In Good Company, written and directed by Paul Weitz (About a Boy), is a well-acted movie about coming to terms with job change. Dan Foreman (Dennis Quaid) is the director of advertising sales for a national sports magazine. He's worked there for 23 years, and although he's done very well, he still has to take out a loan to pay for his oldest daughter Alex's (Scarlett Johansson) tuition at New York University. Then his wife Ann (Marg Helgenberger) springs an even bigger surprise on him: she is pregnant. That's why Dan goes into shock when he learns that a conglomerate has purchased their parent company and his new boss is to be Carter Duryea (Topher Grace), a twentysomething who has been tagged a winner in the organization. His devotion to the business has resulted in a divorce from his wife (Selma Blair); all he has for companionship is a fish in an aquarium.
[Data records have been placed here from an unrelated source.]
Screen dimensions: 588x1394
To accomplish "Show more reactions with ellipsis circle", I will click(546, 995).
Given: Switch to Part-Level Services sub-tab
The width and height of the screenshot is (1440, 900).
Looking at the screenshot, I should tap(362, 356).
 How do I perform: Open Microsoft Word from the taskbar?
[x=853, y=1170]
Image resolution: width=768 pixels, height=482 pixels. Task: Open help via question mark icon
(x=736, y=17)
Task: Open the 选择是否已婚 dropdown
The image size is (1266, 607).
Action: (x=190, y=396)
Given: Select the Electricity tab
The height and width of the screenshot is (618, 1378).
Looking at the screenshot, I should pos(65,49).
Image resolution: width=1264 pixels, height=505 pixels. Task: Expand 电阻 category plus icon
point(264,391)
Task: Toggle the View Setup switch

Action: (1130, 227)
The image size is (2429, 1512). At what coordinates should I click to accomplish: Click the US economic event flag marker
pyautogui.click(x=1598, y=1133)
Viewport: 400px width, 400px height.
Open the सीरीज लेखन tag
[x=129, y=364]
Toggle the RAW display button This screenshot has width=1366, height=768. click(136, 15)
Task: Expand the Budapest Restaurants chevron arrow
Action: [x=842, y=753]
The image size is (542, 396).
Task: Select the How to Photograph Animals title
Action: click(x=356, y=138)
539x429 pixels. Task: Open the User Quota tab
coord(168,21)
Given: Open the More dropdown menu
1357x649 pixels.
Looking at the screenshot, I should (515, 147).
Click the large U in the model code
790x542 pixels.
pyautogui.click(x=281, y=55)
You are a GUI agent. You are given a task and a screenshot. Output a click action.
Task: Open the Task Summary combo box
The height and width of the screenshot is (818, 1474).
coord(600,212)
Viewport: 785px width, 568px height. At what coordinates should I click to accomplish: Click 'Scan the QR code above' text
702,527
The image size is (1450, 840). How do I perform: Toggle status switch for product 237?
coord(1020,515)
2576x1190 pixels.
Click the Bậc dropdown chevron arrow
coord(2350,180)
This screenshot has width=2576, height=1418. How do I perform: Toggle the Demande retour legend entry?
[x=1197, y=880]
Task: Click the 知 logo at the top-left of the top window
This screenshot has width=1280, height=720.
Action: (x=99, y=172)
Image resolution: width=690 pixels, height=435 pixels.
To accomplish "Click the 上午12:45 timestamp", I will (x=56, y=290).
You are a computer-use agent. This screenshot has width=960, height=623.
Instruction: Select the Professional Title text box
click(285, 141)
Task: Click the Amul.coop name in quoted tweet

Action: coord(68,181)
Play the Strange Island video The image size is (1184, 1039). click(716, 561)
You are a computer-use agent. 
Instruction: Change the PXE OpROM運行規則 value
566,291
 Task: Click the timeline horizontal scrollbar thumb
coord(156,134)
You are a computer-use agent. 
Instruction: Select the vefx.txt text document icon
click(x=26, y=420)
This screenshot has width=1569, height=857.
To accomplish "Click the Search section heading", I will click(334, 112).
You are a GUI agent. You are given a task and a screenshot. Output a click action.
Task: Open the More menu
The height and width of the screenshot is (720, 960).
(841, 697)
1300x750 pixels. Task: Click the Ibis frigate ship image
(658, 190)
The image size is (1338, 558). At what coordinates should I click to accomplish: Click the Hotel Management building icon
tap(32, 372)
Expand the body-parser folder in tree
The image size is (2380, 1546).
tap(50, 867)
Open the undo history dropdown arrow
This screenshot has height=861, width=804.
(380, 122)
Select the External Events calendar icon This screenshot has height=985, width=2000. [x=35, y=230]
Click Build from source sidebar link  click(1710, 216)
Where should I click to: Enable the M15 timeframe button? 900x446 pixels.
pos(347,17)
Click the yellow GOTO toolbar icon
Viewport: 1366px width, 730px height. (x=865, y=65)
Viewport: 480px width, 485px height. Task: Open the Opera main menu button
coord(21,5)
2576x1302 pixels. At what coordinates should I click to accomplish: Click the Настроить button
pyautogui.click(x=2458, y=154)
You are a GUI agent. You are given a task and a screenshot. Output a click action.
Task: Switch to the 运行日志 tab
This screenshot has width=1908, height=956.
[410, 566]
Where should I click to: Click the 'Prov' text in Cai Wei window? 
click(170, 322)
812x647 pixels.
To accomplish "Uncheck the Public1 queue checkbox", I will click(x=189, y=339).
Dan is less than thrilled when Carter tells him that he has the potential to be an awesome wingman. The new mover and shaker fires three people in the office, including two salesmen who were hired by Dan. In one of the film's telltale scenes, Carter invites himself over to Dan's for dinner after a Sunday work session at the office. The brash young man responds to many questions posed by Dan's teenage daughter. He is also very attracted to Alex. They begin a secret relationship which demonstrates how Dan's oldest daughter is in a full-scale rebellion against his controlling nature.

In Good Company could easily have made Carter into a caricature and a nasty villain to boot. But thanks to the subtle screenplay by Paul Weitz, this young man undergoes a transformation that is entirely believable. Dan provides a suitable model for a middle-ager forced to assess what is right in his relationships and necessary in his work life. Quaid and Grace put in top-drawer performances that give this Hollywood film something very special — interesting characters adjusting to circumstances that change them both.